As for the intangibles, I’m not sure if you’ve ever heard this, but the man is Pudge Rodríguez’s son, he’s got a pedigree, etc, word vomit, etc. But what I like most about the guys is his confidence - he goes out there, commands the zone, and he looks and acts like a veteran but with the excitement of a rookie. It’s the dream combo.
Also, the guy has great tattoos and likes video games. He’s a keeper.
Sami Higgins, New Cat-Haver
García’s debut was one of the last few fun moments in this dreadful season. In a 7-0 win over the Mets, Garcia had gone 0-for-2, as had his fellow debuting teammate, Chris Shaw. Then García went 2-for-2 in the same inning with two RBI, including a home run for his first career hit. Not too shabby.
He’s gone on to hit two more home runs (as of Tuesday morning), he’s batting .333 with a .556 slugging percentage and an .889 OPS in 45 plate appearances. None of this is to say that this will continue but it sure has been fun to watch.
The Athletic’s Brady Klopfer
At some levels, Chris Shaw is the humorous, hyperbolic caricature of the modern hitting approach: Adjust the launch angle, swing for the fences, or strike out trying. He strikes out like it’s the fashionable thing to do, but when he puts the barrel on the ball . . . my goodness. It’s a new era of baseball, and Shaw is taking it to an extreme. It’s kind of amazing that Dusty Baker hasn’t walked right out of the organization just because of Shaw.

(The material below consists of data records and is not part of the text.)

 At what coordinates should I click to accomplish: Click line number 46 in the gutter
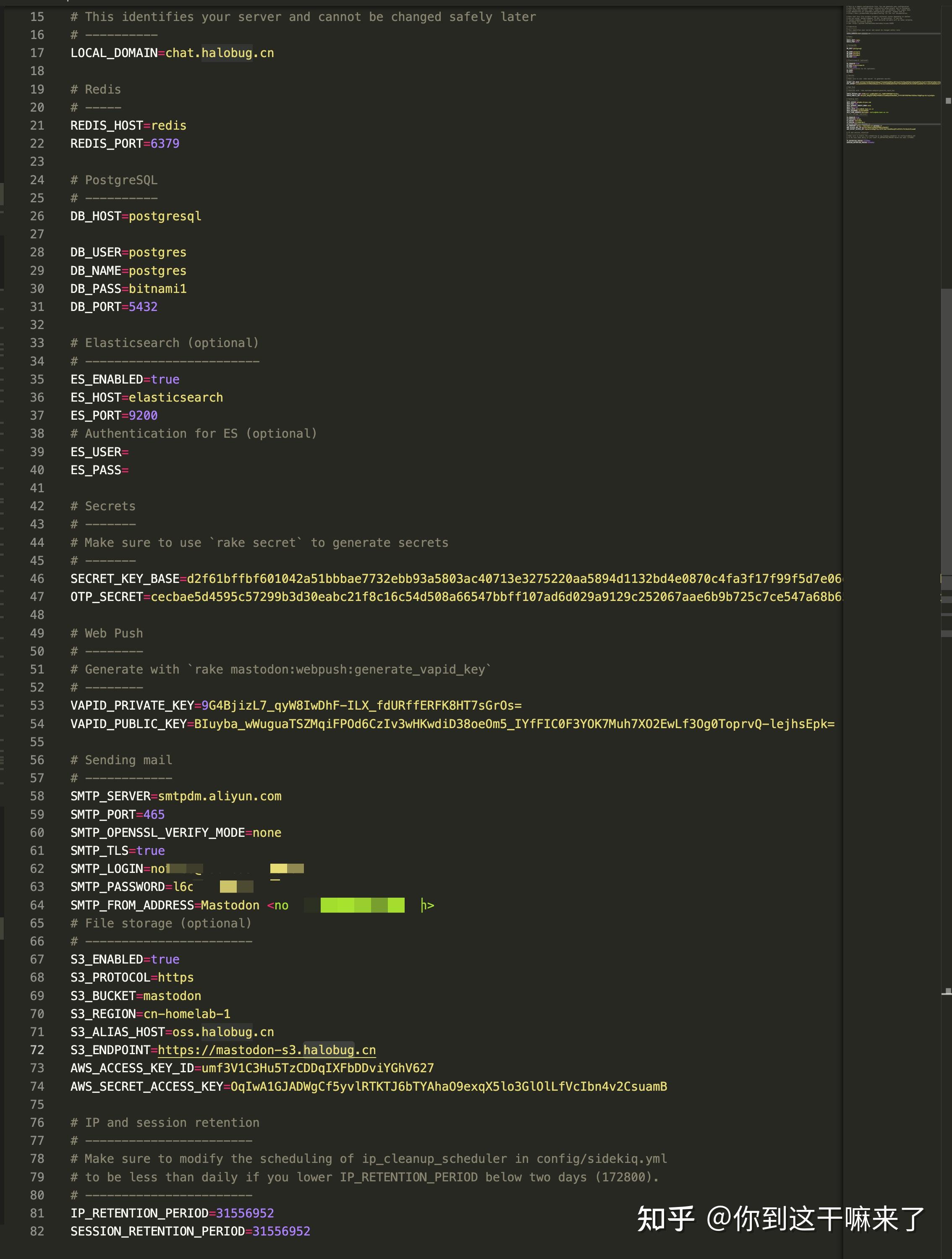pos(37,579)
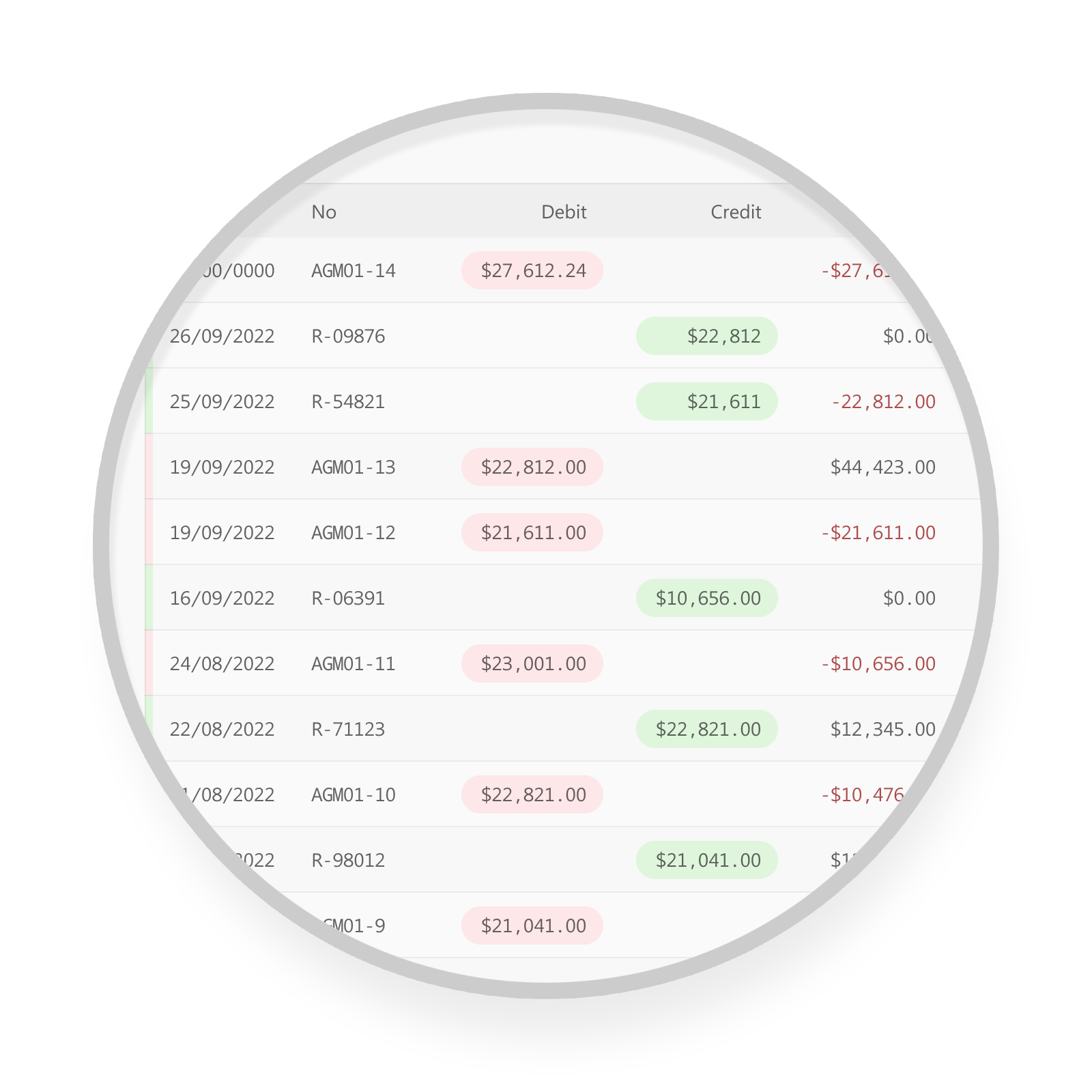Open receipt R-06391
The width and height of the screenshot is (1092, 1092).
348,599
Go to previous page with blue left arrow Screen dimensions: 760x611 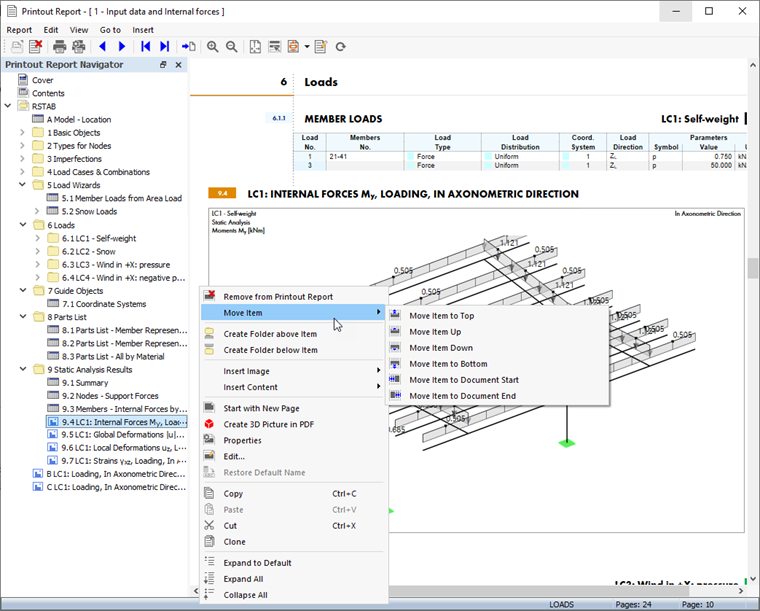(102, 47)
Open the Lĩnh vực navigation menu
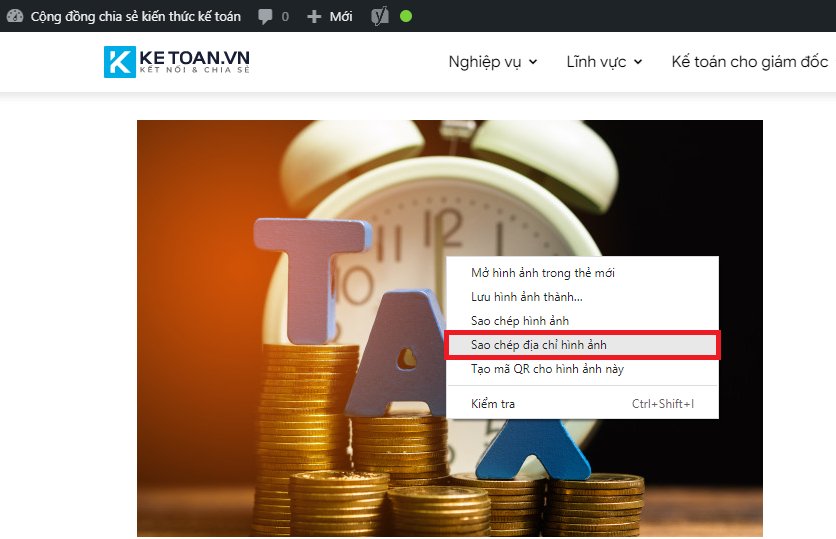836x539 pixels. click(604, 62)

Shaw’s long-term efficacy remains to be seen, but he’s impressed in his September showing. After a ghastly start to his MLB tenure, Shaw has displayed balance, patience, and a strong approach at the plate. Since beginning his career with just one hit in his first 25 plate appearances (with 13 strikeouts!), Shaw has settled into something of a rhythm, hitting 9-27 with 5 walks and just 9 strikeouts. His OPS in that time has been .845.
He only has one home run, but it was the Giants longest dinger in more than two years, so it counts for like five, at least. And besides, the ability to hit home runs was the last thing anyone was worried about. It was a matter of whether he could turn a few of the strikeouts in his suitcase into walks and singles. So far, so good.
Also, since Carmen let us all down by failing to mention this about Rodriguez, I am going to comment on both Shaw and D-Rod: The baseball men. They are very good looking.